Of course, there has never been anything dramatically wrong with my life just as there has never been anything particularly spectacular about it. One wakes up, does things and goes to sleep.
I always think of two verses when I think of my view that I should not have been born.
One is by Ibrahim Zauq (1790-1854) and it is one of the most memorable poetic-philosophical constructs of all time.
लाई हयात आये
क़ज़ा ले चली चले
न अपनी ख़ुशी आये
न अपनी ख़ुशी चले
Life brought me here
Death took me away
I came without my consent
Without my consent I went away
--Ibrahim Zauq
The other one is by the Pakistani poet Ehsan Danish (1914-1982). It goes:
ज़िंदगी बीत रही है दानिश
एक बेजुर्म सज़ा हो जैसे
Life goes on, Danish
As if it was a sentence without a crime
--Ehsan Danish
I used to broach the subject of being born with my mother Snehlata. I would occasionally ask her, “What was the need for you to conceive me? You could have easily done without giving me birth.”
Know this. I would say this conscious that who she was conceiving and giving birth to was as much a matter of chance as the fact that it would turn out to be me who would ask such questions.
She would be both amused and bemused by my question which eventually became just rhetorical. My point was after giving birth to my eldest brother Trilochan and sister Pallavi, Snehlata and my father Manhar could have done without more babies. They did not and the result is that you have to read such drivel.

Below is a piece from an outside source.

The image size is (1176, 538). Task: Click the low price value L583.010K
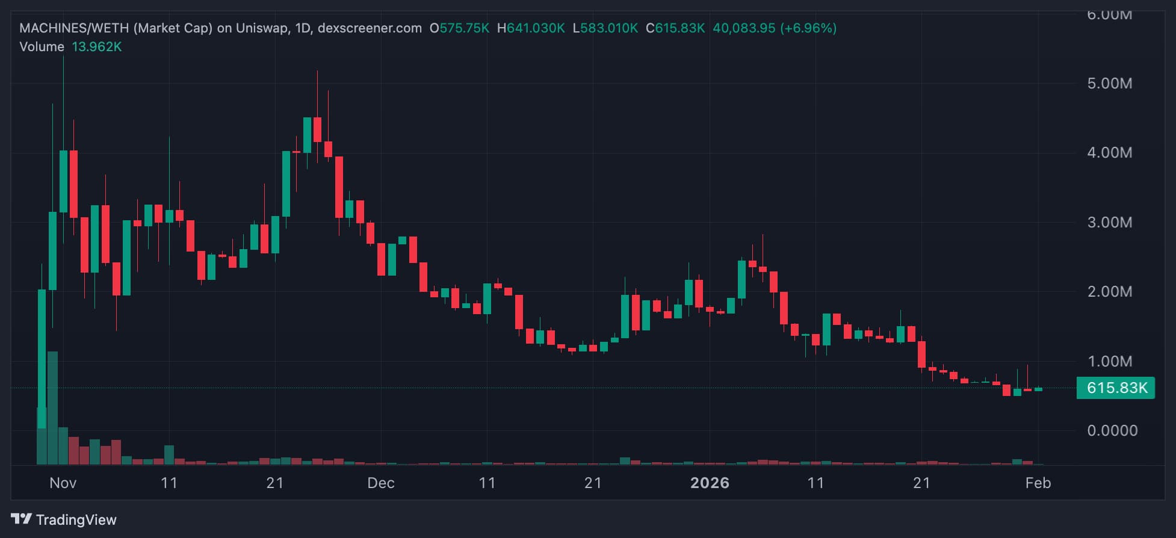pyautogui.click(x=605, y=28)
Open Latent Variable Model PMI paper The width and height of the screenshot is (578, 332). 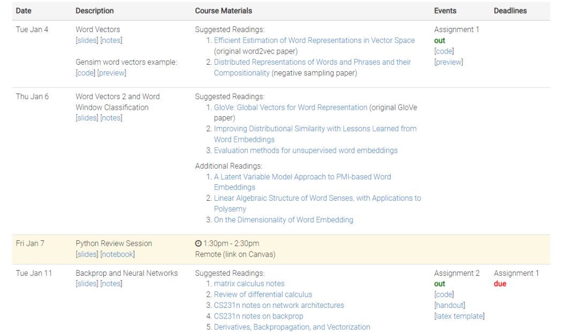tap(302, 177)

As I enter the twilight of my life, my teenage conviction that I bring nothing of consequence to the human discourse has been proven accurate year after year. It has mostly been a tangential life that changed fuckall in the universe. I say this in the context of the fact that no one changes anything in the universe. We all eventually lead lives of futility and inconsequentiality.